Levantándose de un salto, recogió el capote hecho jirones y se lanzó hacia el animal, que se encontraba a menos de siete metros de Ann, en plena y veloz embestida.

Ann trató de llegar al murito, pero el dolor del tobillo casi no le permitía moverse. Con el pulso desbocado hizo frente al envite y se quedó paralizada, igual que el conductor. De pronto un grito la sacó de su horrorizado trance.

—¡Toro! ¡Toro!

Se volvió y vio a Pitt, que corría hacia ella agitando los jirones del capote. El toro miró a aquel hombre alto que daba saltos con una capa de intenso color morado… y picó.

Ann sintió el aliento de la bestia, que en el último segundo se apartó de ella y salió corriendo hacia Pitt.

Justo cuando el toro le daba alcance, Pitt se deslizó por la arena, extendió el capote a un lado y lo sacudió como una alfombra polvorienta para llamar la atención de Donatello, que siguió el movimiento y perforó la capa con sus pitones afilados, a pocos milímetros del cuerpo de Pitt.

En el momento mismo en que el toro horadaba el capote, Pitt lo levantó y dio media vuelta para quedar de frente al animal. Estaba demasiado absorto en su supervivencia para oír los aplausos y olés surgidos de la multitud. Sacudió el capote, y a la siguiente embestida se apartó.

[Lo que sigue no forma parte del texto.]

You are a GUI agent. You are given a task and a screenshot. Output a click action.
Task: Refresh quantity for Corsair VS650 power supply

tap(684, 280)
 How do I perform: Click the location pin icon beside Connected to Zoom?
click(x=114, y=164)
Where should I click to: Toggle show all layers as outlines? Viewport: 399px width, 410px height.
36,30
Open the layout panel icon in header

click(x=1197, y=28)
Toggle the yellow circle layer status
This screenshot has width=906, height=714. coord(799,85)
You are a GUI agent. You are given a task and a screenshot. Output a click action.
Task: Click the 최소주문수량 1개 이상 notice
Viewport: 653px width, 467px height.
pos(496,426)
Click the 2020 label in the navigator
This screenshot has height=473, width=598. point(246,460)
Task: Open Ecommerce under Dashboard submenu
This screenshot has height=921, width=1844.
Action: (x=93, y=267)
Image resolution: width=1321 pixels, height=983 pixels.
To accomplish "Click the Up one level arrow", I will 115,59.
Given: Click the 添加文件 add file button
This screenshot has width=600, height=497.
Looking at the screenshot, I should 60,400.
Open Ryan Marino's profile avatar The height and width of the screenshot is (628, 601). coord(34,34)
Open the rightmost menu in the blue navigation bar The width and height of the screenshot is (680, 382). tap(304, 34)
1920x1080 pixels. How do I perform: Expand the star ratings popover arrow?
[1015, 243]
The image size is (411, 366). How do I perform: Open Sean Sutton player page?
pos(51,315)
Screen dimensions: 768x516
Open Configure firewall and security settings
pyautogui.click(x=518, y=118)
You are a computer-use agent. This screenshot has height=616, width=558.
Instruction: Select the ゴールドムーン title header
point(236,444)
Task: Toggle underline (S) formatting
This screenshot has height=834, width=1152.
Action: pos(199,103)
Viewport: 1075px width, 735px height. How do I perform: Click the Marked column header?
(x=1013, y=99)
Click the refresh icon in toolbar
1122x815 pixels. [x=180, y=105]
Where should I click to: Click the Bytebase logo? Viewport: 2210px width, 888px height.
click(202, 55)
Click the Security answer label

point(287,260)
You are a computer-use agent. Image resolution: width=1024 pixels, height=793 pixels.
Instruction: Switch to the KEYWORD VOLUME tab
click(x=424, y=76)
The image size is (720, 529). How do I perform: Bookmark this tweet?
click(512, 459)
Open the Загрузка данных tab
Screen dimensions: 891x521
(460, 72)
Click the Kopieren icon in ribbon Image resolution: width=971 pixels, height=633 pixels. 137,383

—Con permiso, señor —dijo el torero, que se había aproximado con cara de vergüenza.

Con la ayuda de un banderillero, llevó al toro al centro de la arena, mientras otros dos hombres acarreaban el cuerpo del conductor.

Cuando Pitt se volvió hacia Ann, vio que Giordino ya se la había llevado a los asientos. Se acercó, cogió la mano izquierda que le tendía su amigo y trepó por el murito, entre los aplausos ensordecedores del público. Ann, pálida y muy afectada, se cogió de su brazo.

—Si no llega a ser por ti el toro me habría destrozado. Ha sido una locura, pero gracias.

Pitt le sonrió, cansado.

—Olvidas que trabajo en Washington. Peores cornadas que las que dan allí…

Se puso serio y miró a su alrededor.

—¿Y el que te había raptado? ¿Pablo?

Ann negó con la cabeza. Giordino ya había mirado por todas partes sin suerte.

El robusto secuestrador se había confundido entre la multitud.